# THE TASK:
Down to the final character, output the records below as they stand.

# RECORDS SHOWN:

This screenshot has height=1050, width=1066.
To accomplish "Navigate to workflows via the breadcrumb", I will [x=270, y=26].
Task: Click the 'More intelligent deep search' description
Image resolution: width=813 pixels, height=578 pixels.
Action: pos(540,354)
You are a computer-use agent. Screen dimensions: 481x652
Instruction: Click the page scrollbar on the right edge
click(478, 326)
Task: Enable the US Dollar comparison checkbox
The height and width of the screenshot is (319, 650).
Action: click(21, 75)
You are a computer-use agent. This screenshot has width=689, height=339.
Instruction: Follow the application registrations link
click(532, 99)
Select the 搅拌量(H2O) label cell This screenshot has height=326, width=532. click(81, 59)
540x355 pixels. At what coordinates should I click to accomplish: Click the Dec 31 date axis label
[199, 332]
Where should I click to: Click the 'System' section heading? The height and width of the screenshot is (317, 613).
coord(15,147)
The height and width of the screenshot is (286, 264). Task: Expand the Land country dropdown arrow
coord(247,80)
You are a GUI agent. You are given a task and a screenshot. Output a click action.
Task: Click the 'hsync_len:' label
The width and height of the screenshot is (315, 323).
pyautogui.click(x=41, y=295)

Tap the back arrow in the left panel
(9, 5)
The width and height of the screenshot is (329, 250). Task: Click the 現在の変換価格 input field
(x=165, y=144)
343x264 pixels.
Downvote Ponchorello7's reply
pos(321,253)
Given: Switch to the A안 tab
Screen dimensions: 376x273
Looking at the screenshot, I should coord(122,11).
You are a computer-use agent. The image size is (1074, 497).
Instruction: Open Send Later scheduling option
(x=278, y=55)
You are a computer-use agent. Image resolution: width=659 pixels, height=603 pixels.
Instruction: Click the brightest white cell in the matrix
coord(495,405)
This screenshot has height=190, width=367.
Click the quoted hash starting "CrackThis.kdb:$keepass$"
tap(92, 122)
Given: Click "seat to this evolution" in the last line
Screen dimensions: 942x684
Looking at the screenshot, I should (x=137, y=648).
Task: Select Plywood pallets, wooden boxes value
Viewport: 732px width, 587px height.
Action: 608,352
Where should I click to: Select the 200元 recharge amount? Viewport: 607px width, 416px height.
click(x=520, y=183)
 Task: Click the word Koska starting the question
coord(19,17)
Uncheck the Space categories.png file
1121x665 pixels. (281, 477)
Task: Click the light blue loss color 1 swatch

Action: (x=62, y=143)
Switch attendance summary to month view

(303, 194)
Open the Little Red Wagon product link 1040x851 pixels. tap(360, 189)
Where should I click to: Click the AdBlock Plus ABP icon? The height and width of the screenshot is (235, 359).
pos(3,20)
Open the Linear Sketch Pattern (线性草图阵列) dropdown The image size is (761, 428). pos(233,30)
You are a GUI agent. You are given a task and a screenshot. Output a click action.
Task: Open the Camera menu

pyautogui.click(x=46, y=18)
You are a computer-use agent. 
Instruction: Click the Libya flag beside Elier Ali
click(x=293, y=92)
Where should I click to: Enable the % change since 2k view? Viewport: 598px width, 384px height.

# TASK ANSWER:
This screenshot has height=1050, width=1066.
To accomplish "Navigate to workflows via the breadcrumb", I will [x=270, y=26].
Task: Click the 'More intelligent deep search' description
Image resolution: width=813 pixels, height=578 pixels.
Action: pos(540,354)
You are a computer-use agent. Screen dimensions: 481x652
Instruction: Click the page scrollbar on the right edge
click(478, 326)
Task: Enable the US Dollar comparison checkbox
The height and width of the screenshot is (319, 650).
Action: click(21, 75)
You are a computer-use agent. This screenshot has width=689, height=339.
Instruction: Follow the application registrations link
click(532, 99)
Select the 搅拌量(H2O) label cell This screenshot has height=326, width=532. click(81, 59)
540x355 pixels. At what coordinates should I click to accomplish: Click the Dec 31 date axis label
[199, 332]
Where should I click to: Click the 'System' section heading? The height and width of the screenshot is (317, 613).
coord(15,147)
The height and width of the screenshot is (286, 264). Task: Expand the Land country dropdown arrow
coord(247,80)
You are a GUI agent. You are given a task and a screenshot. Output a click action.
Task: Click the 'hsync_len:' label
The width and height of the screenshot is (315, 323).
pyautogui.click(x=41, y=295)

Tap the back arrow in the left panel
(9, 5)
The width and height of the screenshot is (329, 250). Task: Click the 現在の変換価格 input field
(x=165, y=144)
343x264 pixels.
Downvote Ponchorello7's reply
pos(321,253)
Given: Switch to the A안 tab
Screen dimensions: 376x273
Looking at the screenshot, I should coord(122,11).
You are a computer-use agent. The image size is (1074, 497).
Instruction: Open Send Later scheduling option
(x=278, y=55)
You are a computer-use agent. Image resolution: width=659 pixels, height=603 pixels.
Instruction: Click the brightest white cell in the matrix
coord(495,405)
This screenshot has height=190, width=367.
Click the quoted hash starting "CrackThis.kdb:$keepass$"
tap(92, 122)
Given: Click "seat to this evolution" in the last line
Screen dimensions: 942x684
Looking at the screenshot, I should (x=137, y=648).
Task: Select Plywood pallets, wooden boxes value
Viewport: 732px width, 587px height.
Action: 608,352
Where should I click to: Select the 200元 recharge amount? Viewport: 607px width, 416px height.
click(x=520, y=183)
 Task: Click the word Koska starting the question
coord(19,17)
Uncheck the Space categories.png file
1121x665 pixels. (281, 477)
Task: Click the light blue loss color 1 swatch

Action: (x=62, y=143)
Switch attendance summary to month view

(303, 194)
Open the Little Red Wagon product link 1040x851 pixels. tap(360, 189)
Where should I click to: Click the AdBlock Plus ABP icon? The height and width of the screenshot is (235, 359).
pos(3,20)
Open the Linear Sketch Pattern (线性草图阵列) dropdown The image size is (761, 428). pos(233,30)
You are a GUI agent. You are given a task and a screenshot. Output a click action.
Task: Open the Camera menu

pyautogui.click(x=46, y=18)
You are a computer-use agent. 
Instruction: Click the Libya flag beside Elier Ali
click(x=293, y=92)
Where should I click to: Enable the % change since 2k view? Viewport: 598px width, 384px height.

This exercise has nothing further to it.